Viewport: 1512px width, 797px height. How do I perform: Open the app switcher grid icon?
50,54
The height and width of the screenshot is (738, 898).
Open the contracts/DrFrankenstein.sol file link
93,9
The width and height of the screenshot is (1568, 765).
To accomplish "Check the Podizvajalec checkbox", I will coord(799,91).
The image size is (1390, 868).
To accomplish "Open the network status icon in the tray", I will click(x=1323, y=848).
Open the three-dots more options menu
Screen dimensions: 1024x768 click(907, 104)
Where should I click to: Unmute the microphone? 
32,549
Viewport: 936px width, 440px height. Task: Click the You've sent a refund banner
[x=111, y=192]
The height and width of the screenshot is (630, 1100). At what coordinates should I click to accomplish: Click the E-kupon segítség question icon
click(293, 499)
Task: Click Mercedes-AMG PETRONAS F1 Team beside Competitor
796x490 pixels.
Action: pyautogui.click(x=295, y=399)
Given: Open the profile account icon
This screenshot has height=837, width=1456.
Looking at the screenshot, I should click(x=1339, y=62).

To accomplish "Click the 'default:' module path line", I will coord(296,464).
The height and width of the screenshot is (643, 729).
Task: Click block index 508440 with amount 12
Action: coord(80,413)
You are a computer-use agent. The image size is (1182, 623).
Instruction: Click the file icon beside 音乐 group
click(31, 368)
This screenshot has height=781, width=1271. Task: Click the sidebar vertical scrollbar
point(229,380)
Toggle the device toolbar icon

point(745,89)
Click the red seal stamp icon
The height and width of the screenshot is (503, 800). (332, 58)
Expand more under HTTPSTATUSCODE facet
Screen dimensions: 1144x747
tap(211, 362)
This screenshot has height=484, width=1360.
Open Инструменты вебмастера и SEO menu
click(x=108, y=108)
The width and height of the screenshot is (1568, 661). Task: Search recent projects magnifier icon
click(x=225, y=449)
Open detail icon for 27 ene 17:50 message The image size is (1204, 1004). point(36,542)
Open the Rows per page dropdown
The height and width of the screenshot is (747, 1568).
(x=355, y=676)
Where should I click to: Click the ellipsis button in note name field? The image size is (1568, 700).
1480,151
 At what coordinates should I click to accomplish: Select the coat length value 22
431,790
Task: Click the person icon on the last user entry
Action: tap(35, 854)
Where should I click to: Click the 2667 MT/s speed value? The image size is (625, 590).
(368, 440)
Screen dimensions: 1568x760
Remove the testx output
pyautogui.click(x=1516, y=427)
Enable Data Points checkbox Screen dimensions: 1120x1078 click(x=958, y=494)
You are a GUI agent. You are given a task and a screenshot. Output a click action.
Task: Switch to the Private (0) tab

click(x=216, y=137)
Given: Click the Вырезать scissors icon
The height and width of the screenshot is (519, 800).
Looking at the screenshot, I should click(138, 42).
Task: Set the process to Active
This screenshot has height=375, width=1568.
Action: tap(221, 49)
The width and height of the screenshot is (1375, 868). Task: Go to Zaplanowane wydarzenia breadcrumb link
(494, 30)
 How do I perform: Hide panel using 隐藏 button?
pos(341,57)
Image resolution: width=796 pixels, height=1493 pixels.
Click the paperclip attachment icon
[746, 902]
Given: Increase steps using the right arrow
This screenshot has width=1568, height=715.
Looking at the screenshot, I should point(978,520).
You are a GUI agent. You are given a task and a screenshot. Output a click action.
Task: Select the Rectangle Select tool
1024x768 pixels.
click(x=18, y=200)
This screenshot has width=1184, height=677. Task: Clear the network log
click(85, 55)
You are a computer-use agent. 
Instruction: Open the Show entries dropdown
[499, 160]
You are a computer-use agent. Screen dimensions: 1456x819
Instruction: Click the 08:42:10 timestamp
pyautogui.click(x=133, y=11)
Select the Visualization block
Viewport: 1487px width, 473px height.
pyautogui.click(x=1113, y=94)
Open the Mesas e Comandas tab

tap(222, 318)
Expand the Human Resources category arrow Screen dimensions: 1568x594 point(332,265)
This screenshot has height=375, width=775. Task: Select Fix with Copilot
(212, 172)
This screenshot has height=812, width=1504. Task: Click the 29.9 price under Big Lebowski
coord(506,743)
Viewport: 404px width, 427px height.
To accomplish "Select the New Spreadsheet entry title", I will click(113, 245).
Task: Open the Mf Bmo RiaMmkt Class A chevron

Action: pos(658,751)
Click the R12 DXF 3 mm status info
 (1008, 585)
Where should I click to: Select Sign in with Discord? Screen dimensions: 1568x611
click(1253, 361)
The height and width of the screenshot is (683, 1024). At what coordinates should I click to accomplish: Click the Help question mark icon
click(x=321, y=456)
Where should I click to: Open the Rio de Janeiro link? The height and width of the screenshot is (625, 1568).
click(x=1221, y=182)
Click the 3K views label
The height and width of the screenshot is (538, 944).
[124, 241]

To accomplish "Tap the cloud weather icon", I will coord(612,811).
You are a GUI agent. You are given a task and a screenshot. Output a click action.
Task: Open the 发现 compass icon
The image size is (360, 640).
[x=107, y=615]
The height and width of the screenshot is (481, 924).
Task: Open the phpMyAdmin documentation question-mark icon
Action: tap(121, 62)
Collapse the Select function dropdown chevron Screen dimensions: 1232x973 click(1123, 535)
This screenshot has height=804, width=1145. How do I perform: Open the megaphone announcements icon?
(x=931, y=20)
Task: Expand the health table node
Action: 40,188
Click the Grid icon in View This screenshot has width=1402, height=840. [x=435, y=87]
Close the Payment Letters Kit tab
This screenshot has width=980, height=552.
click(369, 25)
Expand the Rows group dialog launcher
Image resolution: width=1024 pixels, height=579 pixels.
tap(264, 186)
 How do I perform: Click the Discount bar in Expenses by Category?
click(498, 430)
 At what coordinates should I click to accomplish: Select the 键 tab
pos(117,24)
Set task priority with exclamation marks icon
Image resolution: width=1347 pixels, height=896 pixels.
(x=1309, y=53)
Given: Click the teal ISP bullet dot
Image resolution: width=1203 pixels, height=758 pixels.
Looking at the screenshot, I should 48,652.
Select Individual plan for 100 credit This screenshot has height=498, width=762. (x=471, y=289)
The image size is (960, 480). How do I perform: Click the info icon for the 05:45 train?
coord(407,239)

→ **WHAT IS BEING ASKED**:
Write out the records from the line containing "Task: Open the Mf Bmo RiaMmkt Class A chevron" through the line containing "click(369, 25)", including both of those lines.

→ **TASK ANSWER**:
Task: Open the Mf Bmo RiaMmkt Class A chevron

Action: pos(658,751)
Click the R12 DXF 3 mm status info
 (1008, 585)
Where should I click to: Select Sign in with Discord? Screen dimensions: 1568x611
click(1253, 361)
The height and width of the screenshot is (683, 1024). At what coordinates should I click to accomplish: Click the Help question mark icon
click(x=321, y=456)
Where should I click to: Open the Rio de Janeiro link? The height and width of the screenshot is (625, 1568).
click(x=1221, y=182)
Click the 3K views label
The height and width of the screenshot is (538, 944).
[124, 241]

To accomplish "Tap the cloud weather icon", I will coord(612,811).
You are a GUI agent. You are given a task and a screenshot. Output a click action.
Task: Open the 发现 compass icon
The image size is (360, 640).
[x=107, y=615]
The height and width of the screenshot is (481, 924).
Task: Open the phpMyAdmin documentation question-mark icon
Action: tap(121, 62)
Collapse the Select function dropdown chevron Screen dimensions: 1232x973 click(1123, 535)
This screenshot has height=804, width=1145. How do I perform: Open the megaphone announcements icon?
(x=931, y=20)
Task: Expand the health table node
Action: 40,188
Click the Grid icon in View This screenshot has width=1402, height=840. [x=435, y=87]
Close the Payment Letters Kit tab
This screenshot has width=980, height=552.
click(369, 25)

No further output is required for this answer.